Figlio torna disoccupato? Risorge diritto al mantenimento
Con una decisione interessante la Corte di Cassazione torna nuovamente ad occuparsi del diritto al mantenimento dei figli in una situazione particolarmente significativa quale la disoccupazione involontaria.
Nel caso affrontato, e deciso, con la sentenza 26 settembre 2011, n. 19589 un padre chiede di vedere estinto l’obbligo del mantenimento nei confronti dei due figli che oramai hanno raggiunto la propria autosufficienza economica. Infatti, il primo era stato assunto a tempo indeterminato nella Polizia di Stato, mentre la seconda aveva aperto un esercizio commerciale – successivamente chiuso -, dimostrando in tal modo di aver raggiunto anch’essa l’autosufficienza economica.
Mentre nel primo caso è indiscutibile il raggiungimento dell’autosufficienza economica, nella seconda ipotesi sono sorti dei dubbi in merito alla particolare vicenda venutasi a verificare. Infatti, all’inizio di attività lavorativa da parte della figlia, tra l’altro titolare di partita IVA e della ditta Rigeneratrice sud, ha fatto seguito uno stato di sopravvenuta disoccupazione ponendo quindi il quesito sulla possibile reviviscenza dell’obbligo di mantenimento. Al riguardo, i giudici della Corte di appello di Catanzaro hanno escluso tale reviviscenza, ritenendo senza rilievo il successivo abbandono dell’attività lavorativa da parte del figlio, trattandosi di una scelta che, se determina l’effetto di renderlo privo di sostentamento economico, non può far risorgere un obbligo di mantenimento i cui presupposti erano già venuti meno.
Al contrario, la Cassazione ribalta l’impostazione dei giudici di Catanzaro ribadendo l’orientamento costante della Corte in merito alla questione. Infatti, l’obbligo dei genitori di concorrere al mantenimento dei figli, ai sensi degli artt. 147 e 148 cod. civ., non cessa, ipso facto, con il raggiungimento della loro maggiore età – come ora codificato dall’art. 155 quinquies, primo comma, cod. civ. -, ma perdura, immutato, finché il genitore interessato alla declaratoria, della cessazione dell’obbligo stesso non dia la prova che il figlio ha raggiunto l’indipendenza economica, ovvero che il mancato svolgimento di un’attività economica dipende da un comportamento inerte o di rifiuto ingiustificato dello stesso, il. cui accertamento non può che ispirarsi a criteri di relatività, in quanto necessariamente ancorato alle aspirazioni, al percorso scolastico, universitario e post-universitario del soggetto ed alla situazione attuale del mercato del lavoro, con specifico riguardo al settore nel quale il soggetto abbia indirizzato la propria formazione e la propria specializzazione (cfr. da ultimo Cass. n. 1830/2011).

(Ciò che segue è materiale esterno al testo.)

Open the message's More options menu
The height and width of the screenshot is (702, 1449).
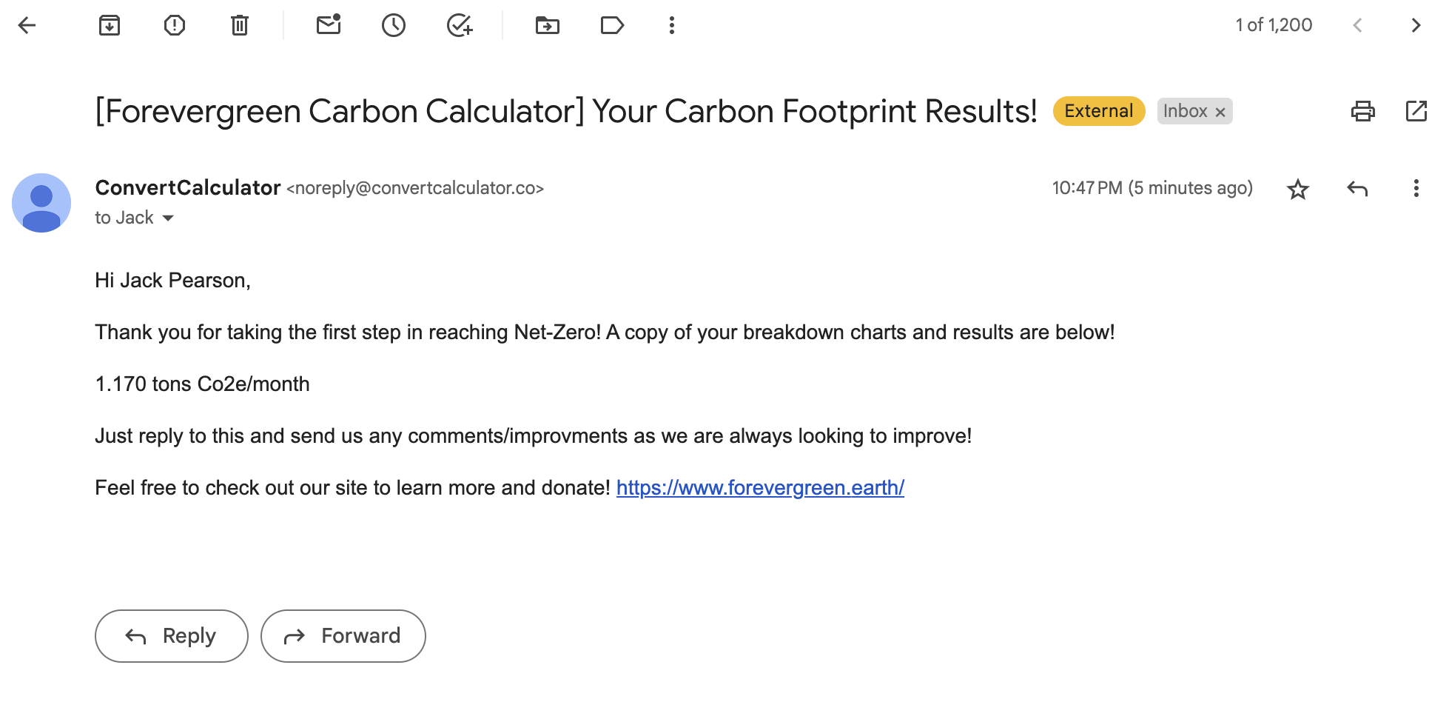[1416, 188]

Elemento decisivo è risultato l’erroneo comportamento dei giudici della Corte di Appello che hanno ritenuto totalmente assolto l’onere probatorio mediante la dimostrazione del solo inizio dell’attività lavorativa, mentre avrebbe dovuto ritenere assolto detto onere anche con la concorrente prova che l’attuale stato di disoccupazione della figlia era dipeso da un comportamento inerte o di rifiuto ingiustificato della stessa.
Da qui la decisione dei giudici del Palazzaccio di riunire i ricorsi, rigettando il principale ed accogliendo quello incidentale con la cassazione del decreto impugnato nella parte in cui dichiara cessato dalla data del deposito del ricorso introduttivo, l’obbligo di corresponsione dell’assegno di mantenimento in favore della figlia – in relazione alle censure accolte e rinviare, anche per le spese, alla Corte d’Appello di Catanzaro, in diversa composizione.